**TASK INPUTS**
++++++++++++++++++++
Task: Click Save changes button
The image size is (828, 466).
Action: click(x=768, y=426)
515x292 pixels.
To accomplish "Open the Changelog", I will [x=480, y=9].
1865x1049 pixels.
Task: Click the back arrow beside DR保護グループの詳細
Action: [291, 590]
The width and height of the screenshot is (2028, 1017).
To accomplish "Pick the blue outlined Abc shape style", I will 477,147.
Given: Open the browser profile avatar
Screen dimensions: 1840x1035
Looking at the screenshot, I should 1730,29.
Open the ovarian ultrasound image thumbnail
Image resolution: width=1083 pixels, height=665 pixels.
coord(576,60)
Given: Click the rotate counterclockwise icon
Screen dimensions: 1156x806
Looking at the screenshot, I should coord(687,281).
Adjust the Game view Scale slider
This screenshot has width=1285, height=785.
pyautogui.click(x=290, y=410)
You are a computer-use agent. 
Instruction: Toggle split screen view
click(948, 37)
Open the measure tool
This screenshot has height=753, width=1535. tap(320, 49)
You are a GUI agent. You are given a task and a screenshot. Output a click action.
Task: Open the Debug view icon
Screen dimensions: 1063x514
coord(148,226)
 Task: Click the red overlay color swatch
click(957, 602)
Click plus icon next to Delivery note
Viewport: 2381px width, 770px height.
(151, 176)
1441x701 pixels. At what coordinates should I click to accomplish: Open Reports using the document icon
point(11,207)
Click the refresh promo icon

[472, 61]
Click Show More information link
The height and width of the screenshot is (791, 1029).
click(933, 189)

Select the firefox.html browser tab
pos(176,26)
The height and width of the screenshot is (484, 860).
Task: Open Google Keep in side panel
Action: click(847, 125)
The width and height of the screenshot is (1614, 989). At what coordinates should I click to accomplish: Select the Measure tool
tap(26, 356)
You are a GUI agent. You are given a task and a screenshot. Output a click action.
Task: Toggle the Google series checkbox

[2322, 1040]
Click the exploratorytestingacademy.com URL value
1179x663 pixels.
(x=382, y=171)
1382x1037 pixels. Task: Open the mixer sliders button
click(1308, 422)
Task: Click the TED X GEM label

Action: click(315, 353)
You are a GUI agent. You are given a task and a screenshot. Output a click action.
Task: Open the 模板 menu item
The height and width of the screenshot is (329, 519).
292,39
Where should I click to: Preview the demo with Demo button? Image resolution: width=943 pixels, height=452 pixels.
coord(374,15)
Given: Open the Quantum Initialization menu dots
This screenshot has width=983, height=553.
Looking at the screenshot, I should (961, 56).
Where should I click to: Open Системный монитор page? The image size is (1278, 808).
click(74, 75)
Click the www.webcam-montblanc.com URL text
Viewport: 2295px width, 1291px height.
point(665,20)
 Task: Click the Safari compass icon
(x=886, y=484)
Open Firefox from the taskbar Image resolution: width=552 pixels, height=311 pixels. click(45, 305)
++++++++++++++++++++
**WHAT YOU SHOULD DO**
Go through the entries above and count each line that contains the string "menu". Reply only with the total.

**YOUR SOLUTION**
2